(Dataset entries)
# # #
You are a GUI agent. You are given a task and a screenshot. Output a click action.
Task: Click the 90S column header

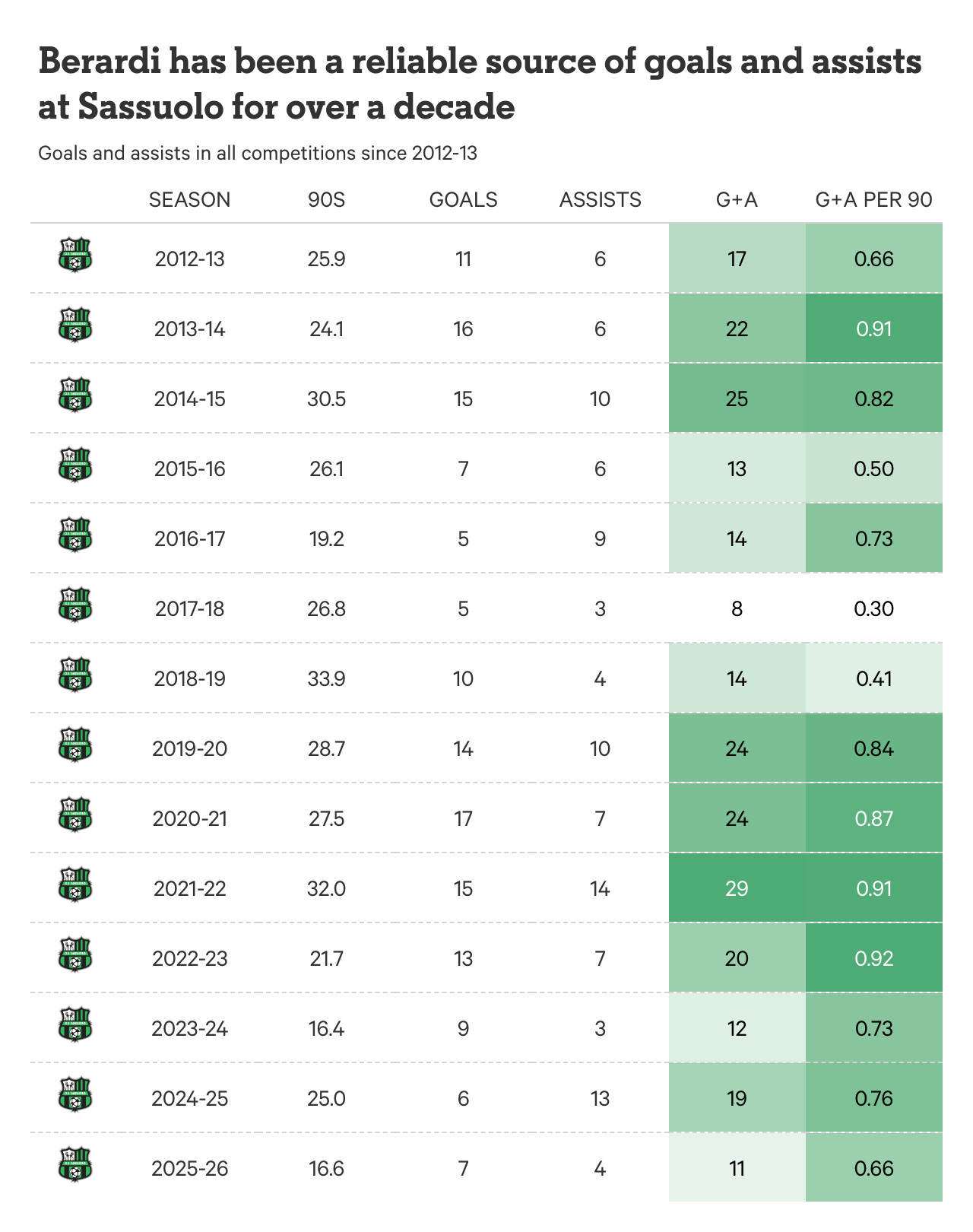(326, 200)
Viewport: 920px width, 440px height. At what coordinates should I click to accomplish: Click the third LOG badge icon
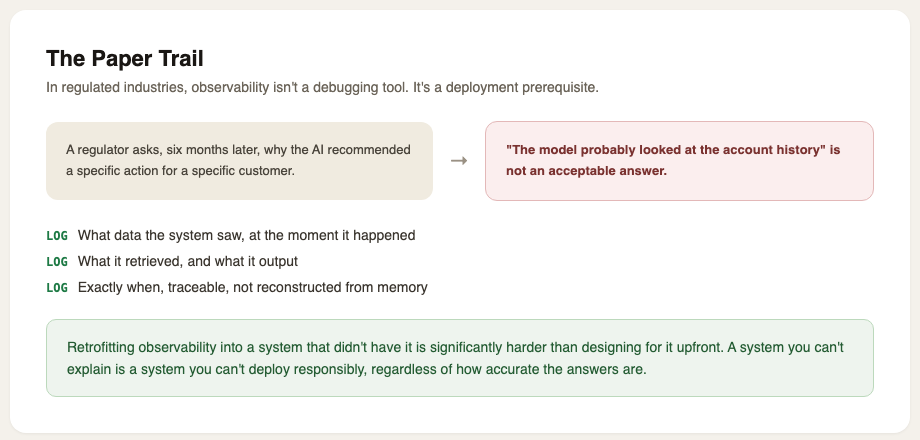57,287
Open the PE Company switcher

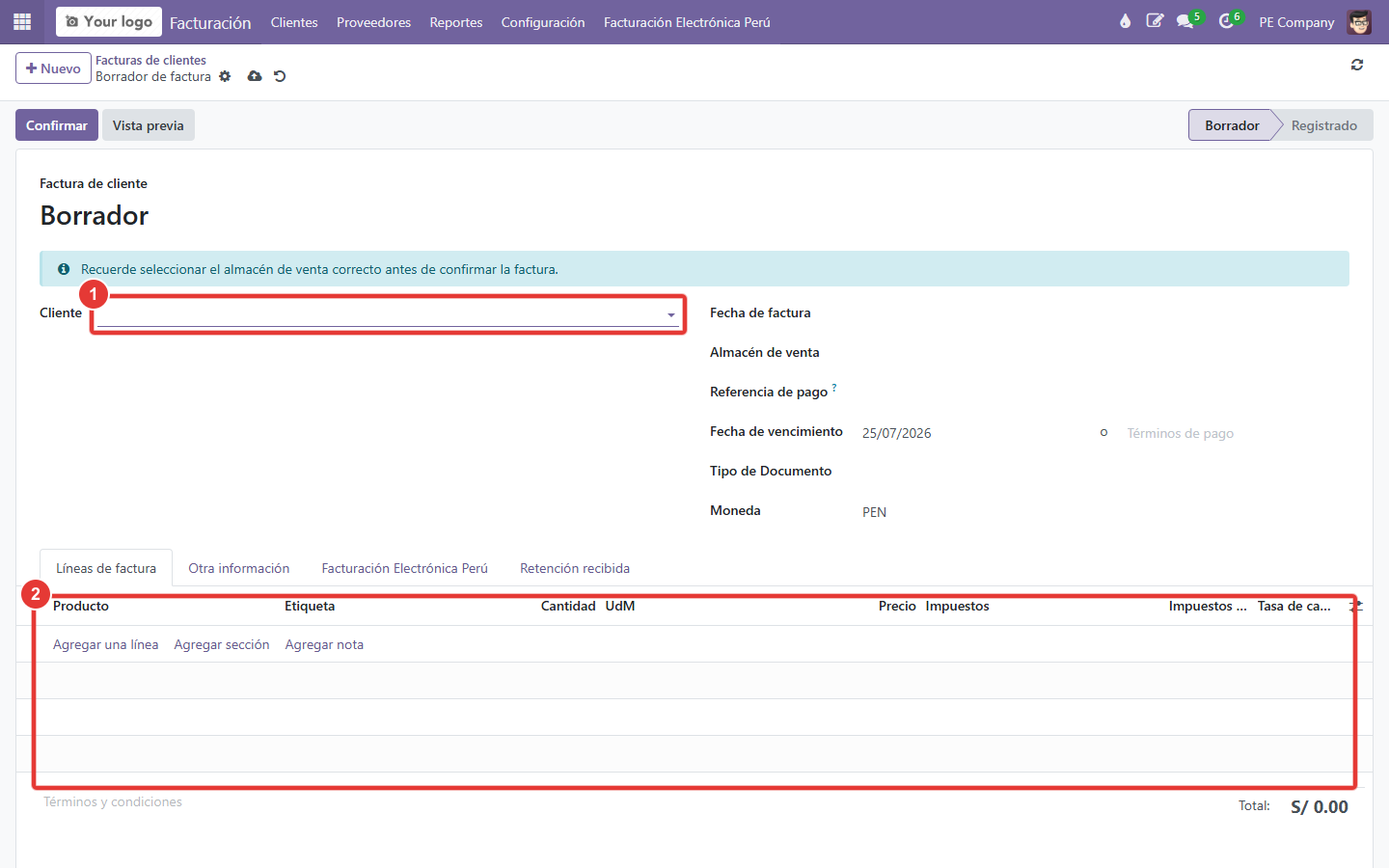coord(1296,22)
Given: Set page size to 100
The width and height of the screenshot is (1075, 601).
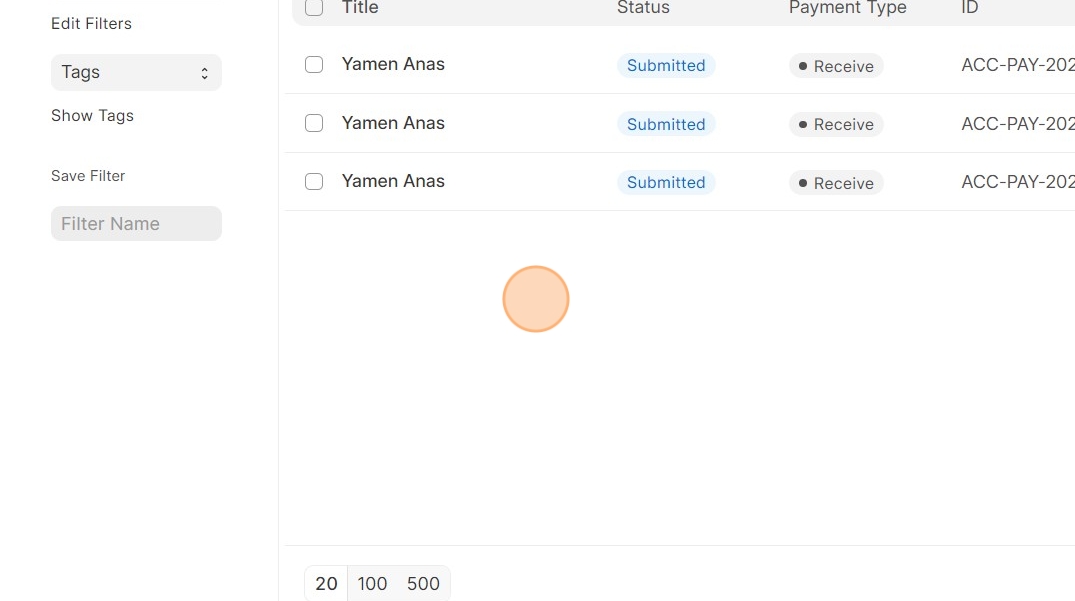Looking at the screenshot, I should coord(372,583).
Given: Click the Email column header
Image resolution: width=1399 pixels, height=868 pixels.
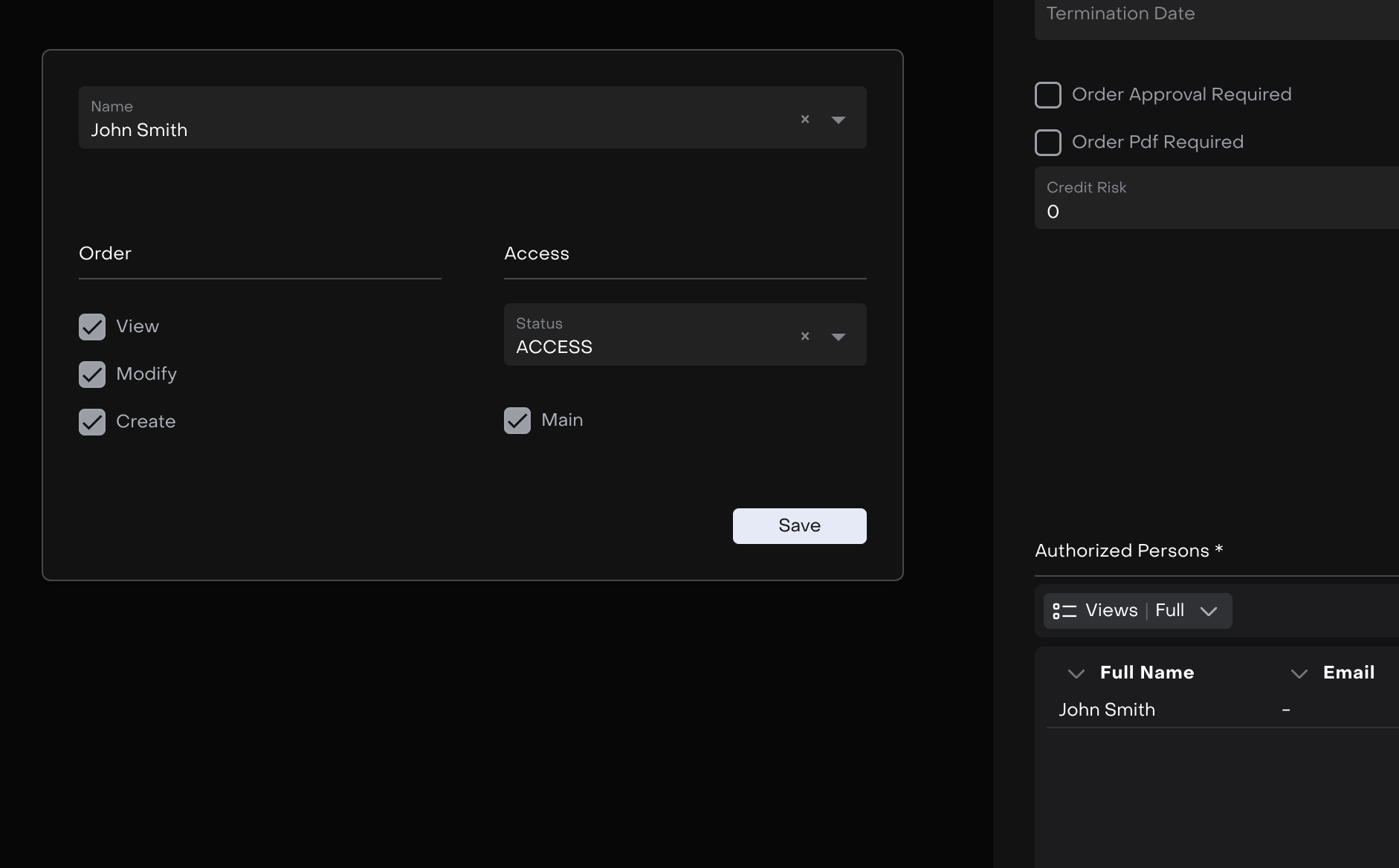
# # #
◆ WHAT IS REQUIRED
Omit the pictures. Transcribe every record exactly.

◆ ANSWER BELOW
You are a GUI agent. You are given a task and a screenshot. Output a click action.
Task: Click the 90S column header

(326, 200)
Viewport: 920px width, 440px height. At what coordinates should I click to accomplish: Click the third LOG badge icon
57,287
Open the PE Company switcher

coord(1296,22)
Given: Set page size to 100
The width and height of the screenshot is (1075, 601).
Looking at the screenshot, I should coord(372,583).
Given: Click the Email column header
Image resolution: width=1399 pixels, height=868 pixels.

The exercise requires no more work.